1) YES, very often "the lady who brings you the form" is either NOT correct about the legalities or uses the opportunity to impress upon you HER beliefs as to what is "right" to do.

2) Is it remotely possible something has CHANGED since you had your kids?
 

Isis1

Senior Member
I am honestly not trying to argue this point with you but I am guessing you are saying the lady that brought the paperwork to me to be filled out after both my children were born was wrong? I kept my married name after i divorced and later had a child by someone else and tried to give my child my maiden name and was told I could not do that and had to put my LEGAL last name as her name, when my second child was born by my fiance (at the time) he was not there when she was born and I was told I was NOT allowed to put her fathers last name down as hers unless he came in and filled out the AOP and had to put her name as my LEGAL last name.
that is definitely not right. if you want to name your child hostess cupcake the third, it's your legal right to do so. even if your name is debbie kitchen.
 

CJane

Senior Member
that is definitely not right. if you want to name your child hostess cupcake the third, it's your legal right to do so. even if your name is debbie kitchen.
That's not ALWAYS true. SOME states DO have rules about things like that.
 

Nicaho

Member
If mom is getting state aid, wont the state go after dad for paternity and re-reimbursement (child support) ?
The state won't have to come after me because I am going to them. Mom has said from the start that she does not want to involve the courts. I think she wants my child support and knows that if I pay directly to her then she can double dip from the state. She moved from her sons dad who lives in Florida. He just pays directly to her (sometimes) and she doesn't claim that money for food stamps or whatever else she gets. I think she feels that I will be like him and just let her do whatever she wants with our child. He let her leave the state with his child and didn't even try to put up a fight. He has four other kids so what's one gone? I don't get it but I guess some people dont care and it's ok to see their child once a year.

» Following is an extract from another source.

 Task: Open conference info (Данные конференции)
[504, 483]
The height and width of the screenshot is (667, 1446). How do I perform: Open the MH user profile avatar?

Her sons dad is about $1000 behind on CS. He pays $60 a week. She has said as recently as in the delivery room that he can not come and visit until he is caught up on CS. When I mentioned to her a few months ago that you can't withhold visitation because they are not caught up, she said she never heard of that and yes she can...and will. I am going to pay support and I am going to do it legally. We could have tried to keep it out of court but I work construction and it's seasonal and maybe one week I fall behind. I'm not going to let her have the chance of telling me I can't see my child until she is paid. I don't plan on falling behind but I have seen the curve balls that life throws at you.
 

LdiJ

Senior Member
I am honestly not trying to argue this point with you but I am guessing you are saying the lady that brought the paperwork to me to be filled out after both my children were born was wrong? I kept my married name after i divorced and later had a child by someone else and tried to give my child my maiden name and was told I could not do that and had to put my LEGAL last name as her name, when my second child was born by my fiance (at the time) he was not there when she was born and I was told I was NOT allowed to put her fathers last name down as hers unless he came in and filled out the AOP and had to put her name as my LEGAL last name.
Yep...the lady was totally wrong...both times.